Fig. 5. XL413 increases biallelic editing at endogenous loci.

a XL413 increases homozygous editing in K562 cells. Cells were nucleofected with RNPs targeting three different genomic loci (FUS, HIST1H2BJ, and SMC1A) and plasmid dsDonor to knock a GFP reporter protein into the C-terminal end of the gene. Nucleofected cells were untreated or treated with 10 μM XL413 for 24 h. GFP⁺ cells were single-cell sorted 4 days post nucleofection, clonally expanded, and allelic editing frequencies quantified by junction PCR (Supplementary Fig. 5a, b). The total number of clones analyzed is noted above each column with the proportion of heterozygous, homozygous, or no knock-in (GFP⁺ but no detection of GFP sequence at on-target site) genotype shown per condition. b XL413 increases biallelic editing in T cells.

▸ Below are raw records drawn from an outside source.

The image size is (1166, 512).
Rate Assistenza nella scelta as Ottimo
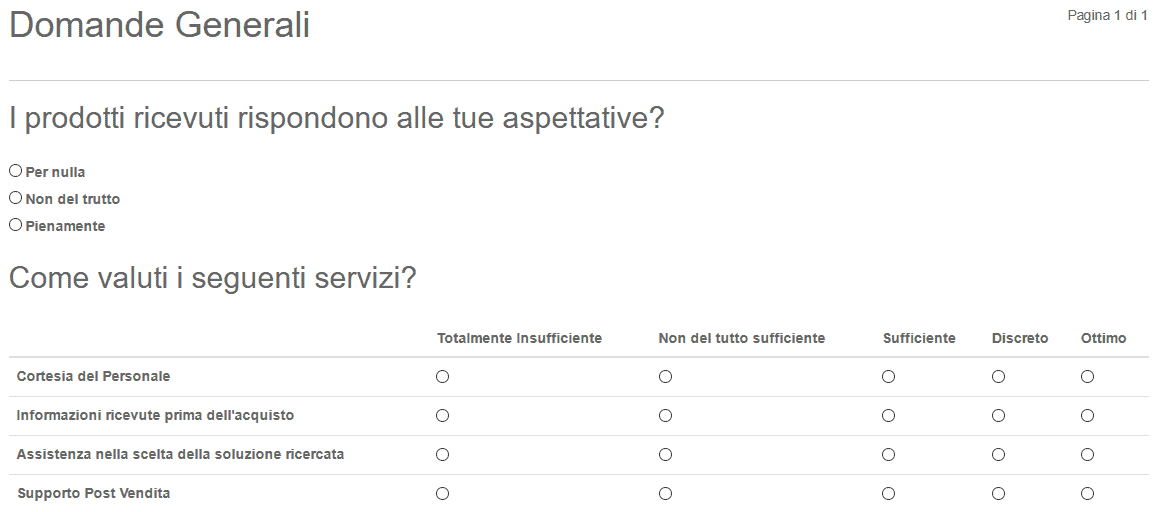click(x=1087, y=454)
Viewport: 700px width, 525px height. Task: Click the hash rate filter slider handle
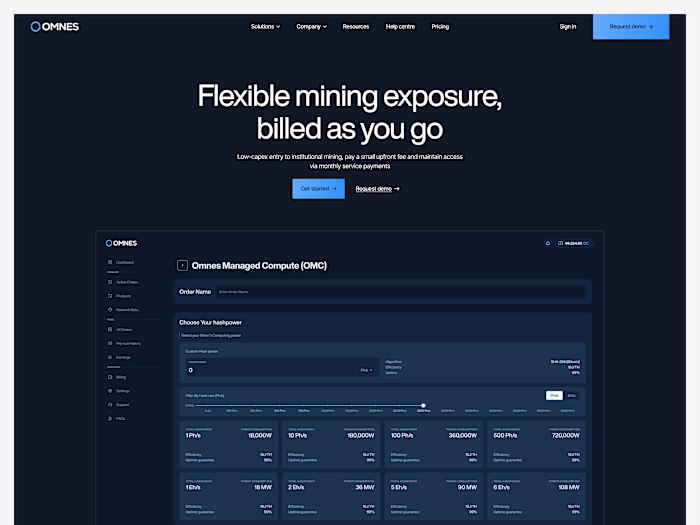pyautogui.click(x=423, y=405)
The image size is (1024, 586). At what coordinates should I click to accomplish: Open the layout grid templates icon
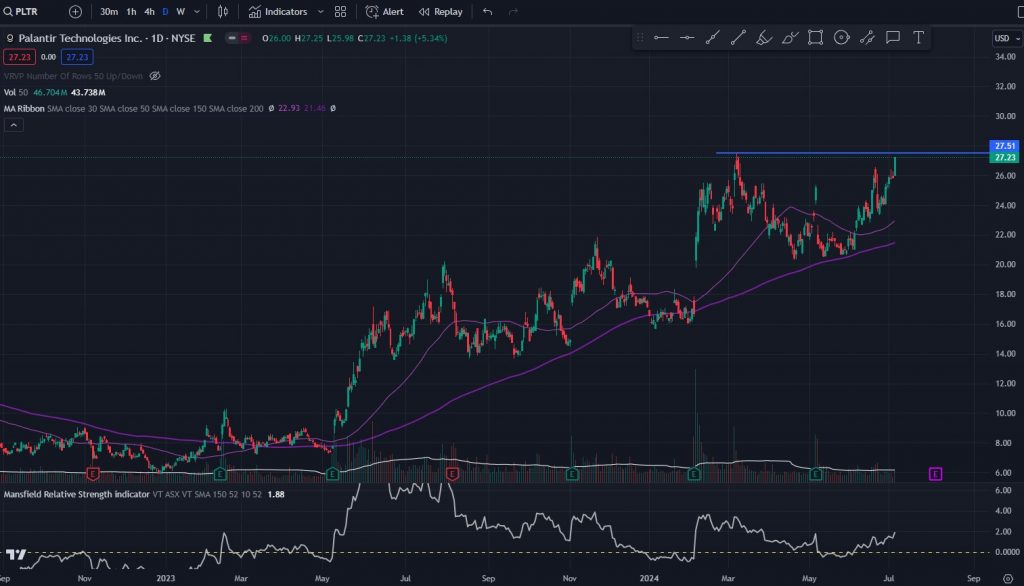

CD3⁺ T cells were nucleofected with RNPs targeting the RAB11A locus and two linear dsDonors encoding N-terminal fusions of either mCherry or BFP and treated with the indicated concentrations of XL413 for 24 h. Single-fluorescent or double-fluorescent reporter populations were quantified by flow cytometry (Supplementary Fig. 5c, d). Shown is the frequency of biallelic dual-positive integration (BFP⁺/mCherry⁺) events displayed as mean ± SD (n = 2 biological replicates). Source data are available in the Source Data file.